You'll have a frontline near Tallin (Estonia) and then you'll have 20 divisions North-East of that at Leningrad. Makes it hard for the Soviets to hold a two angle assault.
I learnt later on that capturing Leningrad stops the Soviet focus tree ability "move industry to the Urals". It stops them from saving 11 military factories that would have been lost to your advance, by moving them further inland. So that's a big bonus.
Plus, it stops the national focus "defence of Moscow" which provides the Soviets with a tonne of land forts in and around Moscow.
So there's three extremely good reasons to take Leningrad.
3. Winning against the Soviet Union is about two things: battlefield assessment and making breakthroughs.
You need to assess where there's a weakness in your frontline and address it. This mean shuffling troops around a fair bit or re-directing men completely to different parts of the front to stop a red army push back.
Apply pressure to weaker areas of the red army frontline to get a red army response. If they're losing ground they will try to re-fortify that spot in their frontline - leaving others spots vulnerable.
You need to find breakthroughs (squares you can punch through the enemy frontline with and funnel men into).
Your goal is to encircle their frontline or provide enough pressure attacking from multiple angles to force them to retreat, thus gaining ground.
Avoid trying to breakthrough squares on river crossings, it's extremely difficult. Sometimes it might be unavoidable but generally you should try to breakthrough at other locations.
4. Use every combat advantage you can get. Decryption advantage, air support + air superiority (very important to providing assistance in wearing down enemy organisation), even naval bombardment if possible during fights along the coast to Leningrad.
5. Repair your infrastructure as you conquer, so troops can be properly supplied. Supply is very important.
6. Accept that you will need to deploy troops early. Often you cannot deploy trained troops fast enough to stop the Soviets, they just have too many men.
What's more important is just having the troops to plug up holes in your frontline or to push even harder. Doesn't matter if they're "fresh" and lack the experience.
7. I used a 100% ahead of time research reduction bonus to get Tiger tanks by 1941. Helped a lot to make big breakthroughs.

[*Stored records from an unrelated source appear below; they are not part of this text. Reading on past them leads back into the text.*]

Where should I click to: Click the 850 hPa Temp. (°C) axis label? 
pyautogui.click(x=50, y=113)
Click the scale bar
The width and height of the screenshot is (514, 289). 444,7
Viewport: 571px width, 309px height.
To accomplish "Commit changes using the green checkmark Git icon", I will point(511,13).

Not sure if it's possible for you though, depends on your national focus/research tree.
8. Make sure your infantry equipment is up to date for the year you're in, every % advantage to defence and breakthrough makes a big difference.
In your division template for infantry include field hospitals, engineering corps, recon, support artillery and logistics.

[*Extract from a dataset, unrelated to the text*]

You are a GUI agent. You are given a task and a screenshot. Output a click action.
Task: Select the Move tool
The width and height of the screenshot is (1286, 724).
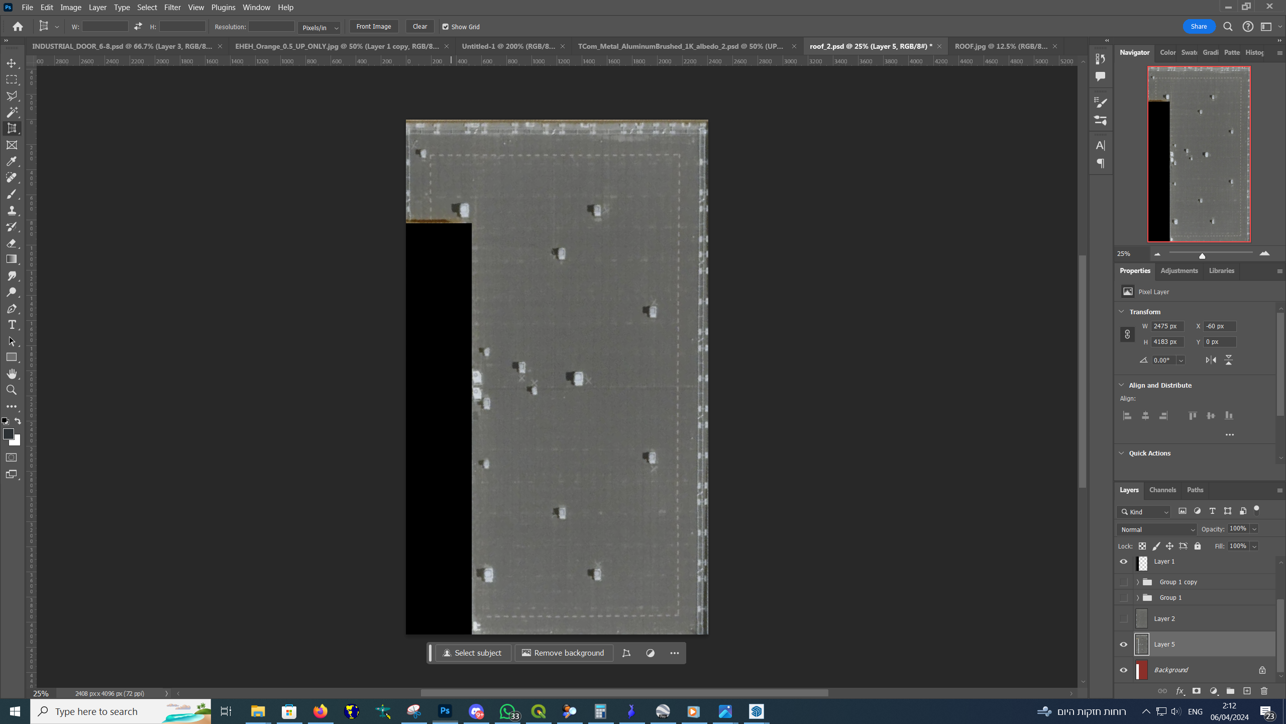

These support companies will reduce the supply needed for your troops, increase their movement and combat performance in a variety of tactical settings (forests, river crossing etc), give them initiative, meaning your General has a bonus chance to counter-pick a tactic to the enemy General and they will also save your troops from losing experience due to casualties. Support artillery adds some extra firepower vs enemy infantry.
9. I spent a long time in my battle with the Soviets. Probably 30-40 hours of pausing, micro management and playing on 1 speed.
You literally need to look at every fight on the frontline and then make the right decisions about what to do.
Realise that there will be many waves of Soviets and sometimes it feels pointless to keep going, but the further you go the easier it gets, until you've finally broken their back.
Not a lot of micromanaging needed, just punch through with tanks, groups of 12. Leave the first 4 in first slot, next 8 advanced, and again 4. Other 12 advances from another direction if going for massive envelopement. Italian infantry fills the gap so you can just punch with your armor to every direction.
Bunkers, Trains, Radars, CDA. And when communists are dead, you can march.
Second, like in history, build a line, and an other army of cavalery (tanks+Horses+Motorised Troops) and rush behind them and make a huge bubble.